Copy the lines of the items below word for word, starting at the line that contains "Open 拠出金詳細 link for year 2023" and ending at the line that contains "Looking at the screenshot, I should click(x=501, y=35).". Omit the pictures from your copy.

## Records from a pointing dataset
──────

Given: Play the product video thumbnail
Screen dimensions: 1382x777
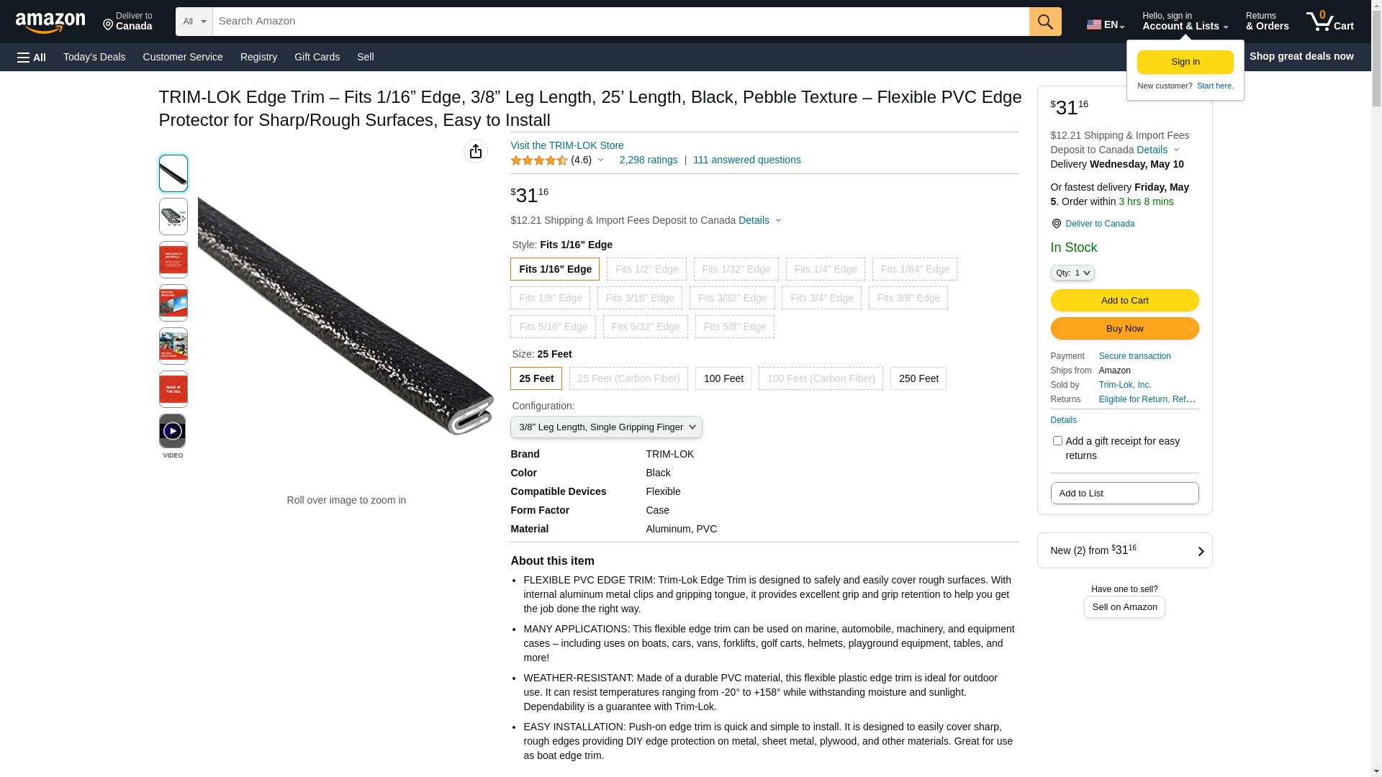Looking at the screenshot, I should click(x=173, y=431).
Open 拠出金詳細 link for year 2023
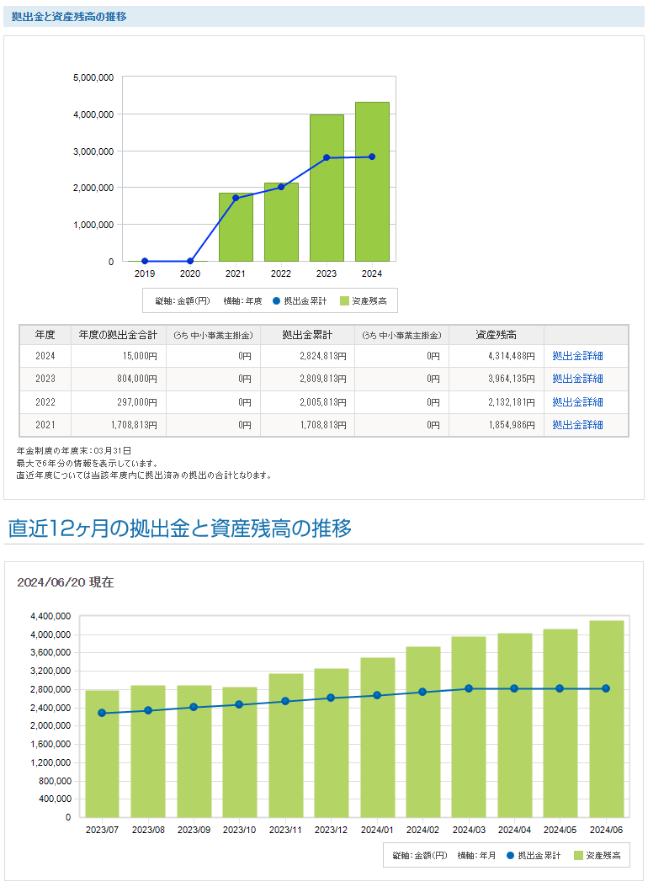Image resolution: width=648 pixels, height=892 pixels. [x=577, y=379]
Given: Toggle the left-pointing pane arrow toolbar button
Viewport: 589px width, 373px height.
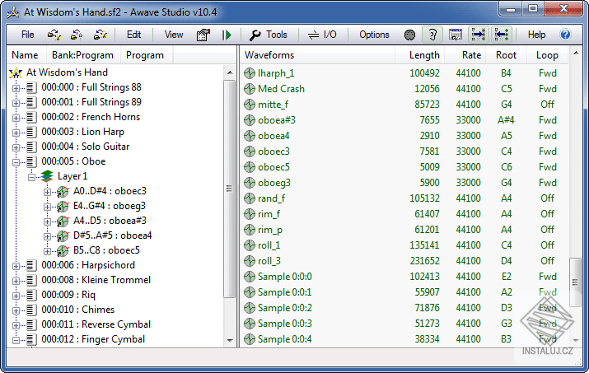Looking at the screenshot, I should click(x=501, y=35).
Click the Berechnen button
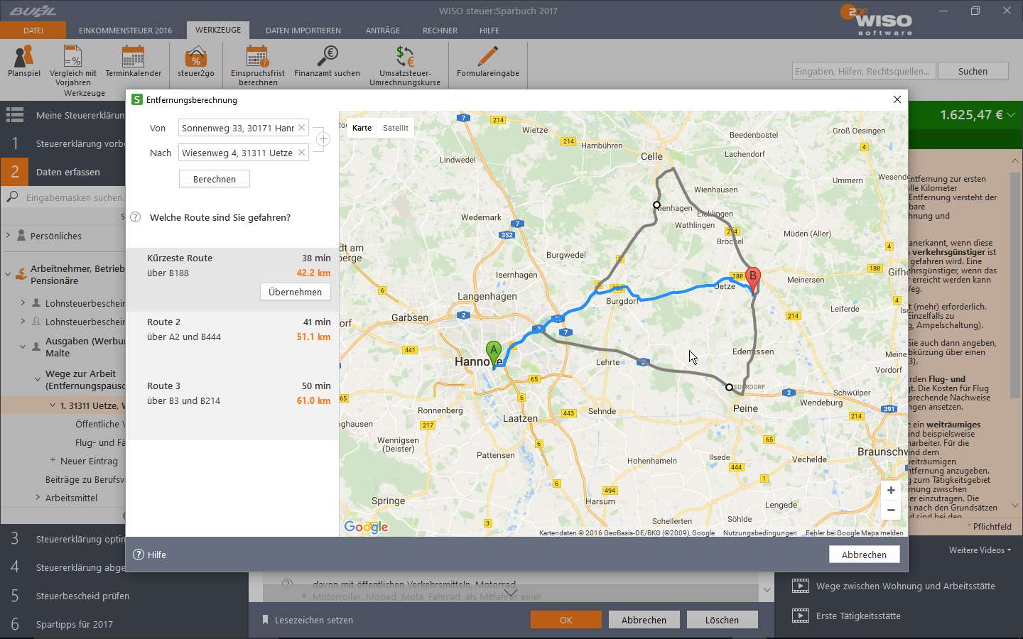The image size is (1023, 639). pos(215,179)
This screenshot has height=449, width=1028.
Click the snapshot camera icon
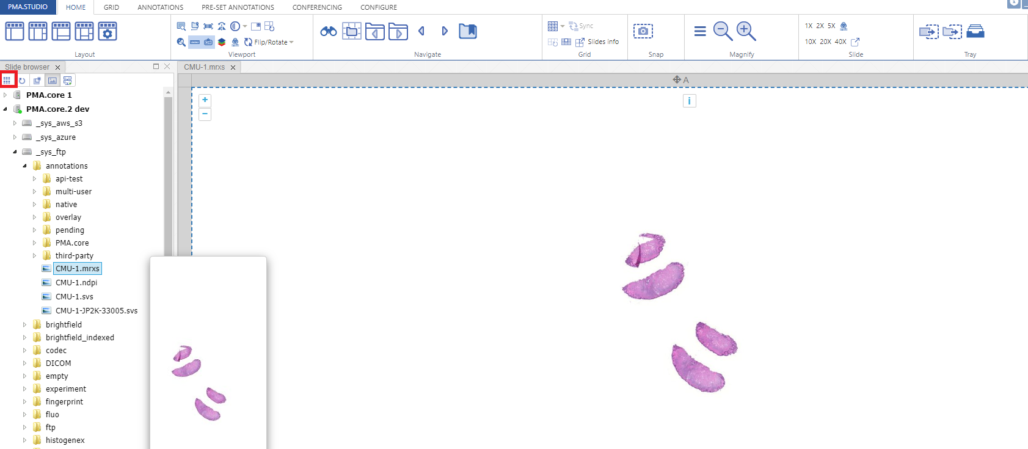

──────

## Solution
Open 拠出金詳細 link for year 2023
Image resolution: width=648 pixels, height=892 pixels. [x=577, y=379]
Given: Toggle the left-pointing pane arrow toolbar button
Viewport: 589px width, 373px height.
Looking at the screenshot, I should click(x=501, y=35).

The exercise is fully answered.